Federal prosecutors should not retry Rod Blagojevich
U.S. ATTORNEY Patrick J. Fitzgerald should back off his vow to retry former governor Rod Blagojevich (D-Ill.). With moral thunder in December 2008, the aggressive prosecutor declared that the state's chief executive was nabbed "in the middle of what we can only describe as a public corruption crime spree." Mr. Fitzgerald added, "The conduct would make Lincoln roll over in his grave." Yet on Tuesday, 20 months later, a federal jury was unmoved. In an extraordinary rebuke, Mr. Blagojevich was convicted on only one of 24 counts against him.
Mr. Fitzgerald brought unlimited resources and the power of the federal government to the case against Mr. Blagojevich. The charges included racketeering, bribery, conspiracy, extortion and making false statements. He was accused of exchanging state contracts for campaign donations. The most explosive accusation was that Mr. Blagojevich was trying to sell his ability to appoint someone to fill President Obama's former Senate seat. The charges against him were enough to get him impeached and removed from office in January 2009.

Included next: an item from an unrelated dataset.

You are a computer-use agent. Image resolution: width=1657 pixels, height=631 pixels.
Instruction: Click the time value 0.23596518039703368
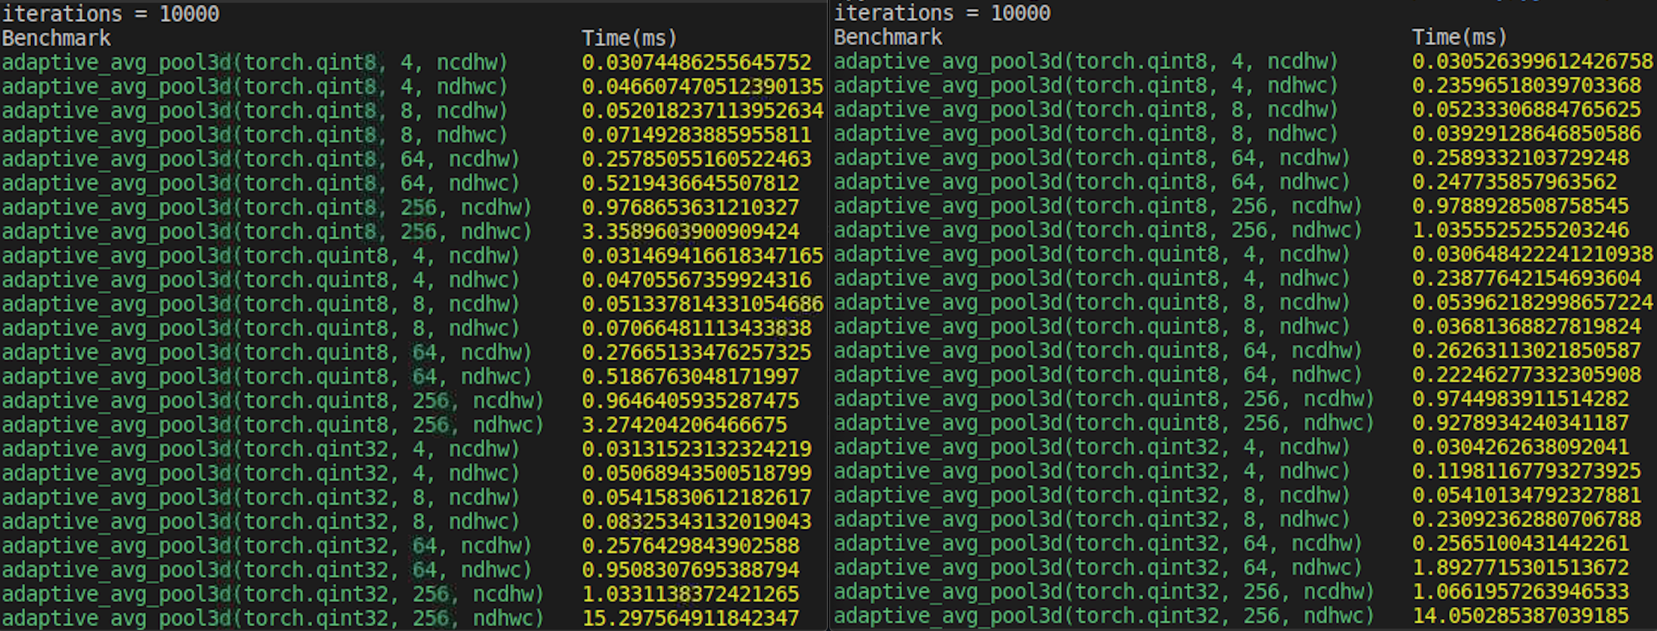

Still, despite having extensively taped the expletive-loving governor as he discussed ways to secure campaign cash, the government failed to convince a jury that Mr. Blagojevich had crossed the fuzzy line between sleazy politics and outright corruption. Some jurors noted that Mr. Blagojevich's ability to secure the contributions he talked about didn't match his grandiose scheming. There was unanimous agreement only on the charge of making false statements to the FBI. The jury believed that Mr. Blagojevich lied to the FBI when he said during a 2005 interview that he didn't keep track of campaign contributions and that he kept a "firewall" between campaigning and governing. Mr. Blagojevich, who plans to appeal this conviction, faces up to five years in prison and a $250,000 fine.

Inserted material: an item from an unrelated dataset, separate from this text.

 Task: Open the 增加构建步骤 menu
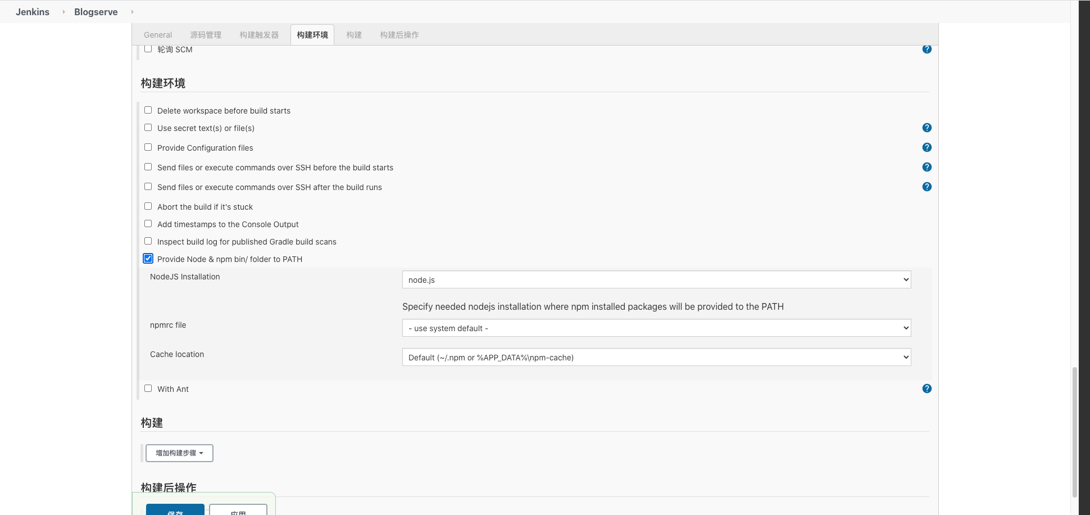coord(179,453)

As for the other charges, as one juror told the New York Times, "We were all over the place." Much is being made of the 11-to-1 vote to convict Mr. Blagojevich on the Senate seat-selling charge. But for the prosecution, almost isn't good enough. Mr. Fitzgerald's team needed to convince the jury beyond a reasonable doubt. It didn't, and the federal judge declared a mistrial.
Mr. Fitzgerald is entitled under the law to drag the ex-governor back into court. He has the resources to do so and the motivation: The Blagojevich brand of politics is repugnant, beyond any doubt. It perverts democracy and puts moneyed interests over the common good. But the prosecutor took his shot and lost. He should stand down before crossing another fine line -- the one that separates prosecution from persecution.